■ Page extract ■
I don’t know exactly how long it’s been. Maybe five or six years? I think it was 2013 when I first fiddled with 29+ tires, and the world just hasn’t looked the same since.

But lots of people have ridden plus tires. They feel different from everything that came before but still sort of normal. Like, normal, but with more cush and additional privileges bestowed upon the rider. I briefly rode 26″ x 4″ tires and they were crazy capable but equally slow. That phase burned hot, bright — but only briefly before I moved on. Where I really turned a corner was when I started riding “B Fat,” aka 27.5 x 3.8″ tires.

There is something about this combo that just works for me as a daily driver on the Colorado Plateau. The ability to run high single digit pressures is part of it. The capability of five or six inches of travel suspending the rider above those meats is another.


There are other options for this wheelsize out there—I’ve ridden every one I could get my hands on—but it took Devin Lenz and his fabrication wizardry (Lenz Sports) to dial in the geometry.

Tires this size will never approach the climbing speed of a 29er with 2.5-inch tires. But the rougher the trail, the more chossy the line, the more amped up the landing, the more the Lenz Fatillac shines.

I don’t enjoy crowds so as they continue to flock to my current home trails I find myself riding more of the fringe routes and lots of off-piste. This chassis shines at that sort of thing: Plump tires to smooth out the rough, low gearing to tractor up anything, sporty geometry to keep me grinning when things point down, and tying it all together is supple, tractable, tunable suspension that can be (and has been) dialed to suit me. Or you.


It’s not much of a secret that I did unspeakable things to my body in the years that I was harassed by endurance racing demons. I’m paying that bill now. I need a cushy, compliant ride or I’m limited on how long I can ride or how often. I’m delaying ankle fusion as long as I can because that’s a one-way street, and in that hopefully substantial interim the Fatillac pictured here is my ticket to ride.

■ Written request ■
Pick up the piece about riding the Lenz Fatillac on 27.5 x 3.8″ tires right after its final sentence and write what comes next.

■ Records shown ■

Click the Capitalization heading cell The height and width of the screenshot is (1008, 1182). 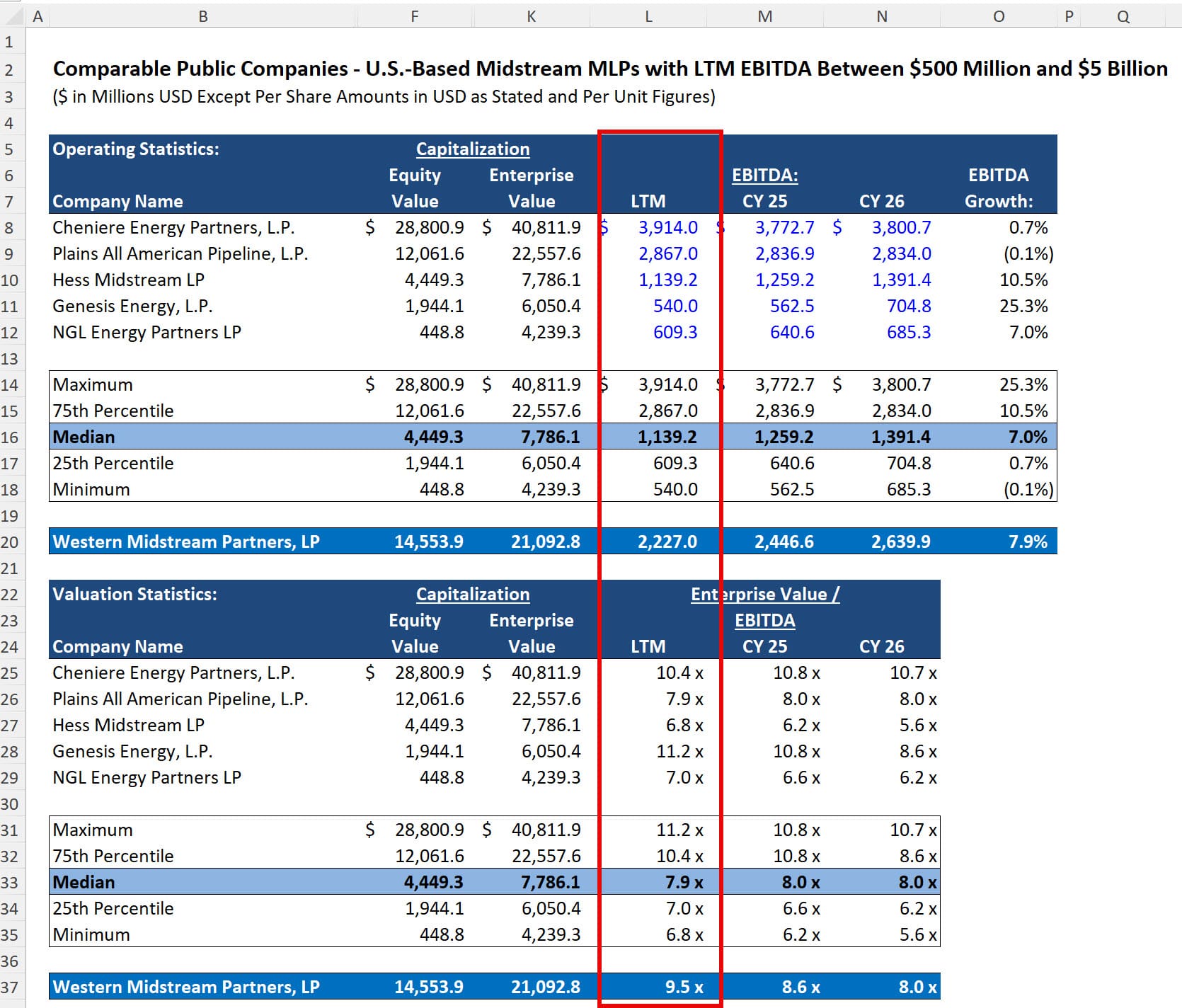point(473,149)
==
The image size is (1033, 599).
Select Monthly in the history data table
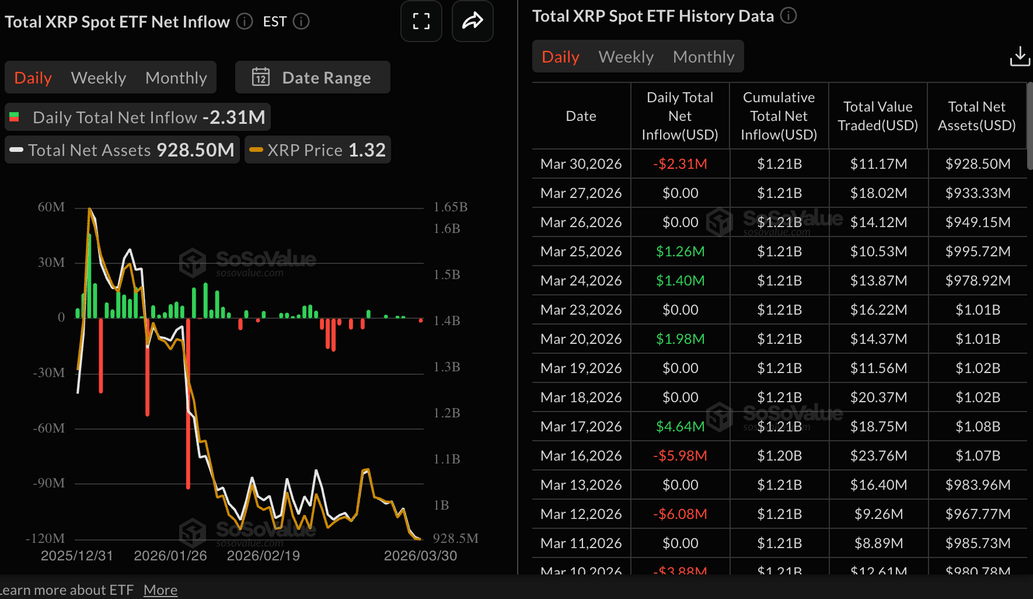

■ Result of the task ■
I mentioned above that I turned a corner when I started riding B Fat. It’s sort of like eating plain macaroni every day and being perfectly fine with it. Then one day you discover that you can has cheese…

The past few years have seen a steady stream of manufacturers offering bikes that can be swapped from 29 x 2.5″ wheels to 27.5 x 2.8″. Choices are good, right? The bummer is that that size of 29″ tire is so harsh, and that variant of a 27.5″ tire is so short. From where I sit that combo is literally the worst of both worlds—unless we’re talking 26″. Which we aren’t.

In a similar vein, I have a second wheelset with 29 x 2.8″ tires that I can quick-switch into this bike when needed. I spent about 30 minutes micro-shimming the rotors out such that no brake adjustments are needed: When I want to swap wheels for a ride it’s a two-minute job and out the door I go.

But that’s rare. I like cush—pretty much require it—and the calm, competent cushiness of the B Fat Fatillac has been a revelation this spring.

Our trails have only been dry enough to ride for roughly three weeks, and in that time I’ve repeatedly torched my legs while incinerating endorphins (and grinning ear to ear) six days out of every seven.

It’s not for everyone. No one bike is. If you like chunky, chossy, messy trails, or exploring washes and off piste, or steamrolling through babyheads…

And a video of Mike enjoying his bike with the big meats


This post originally appeared at Lacemine29.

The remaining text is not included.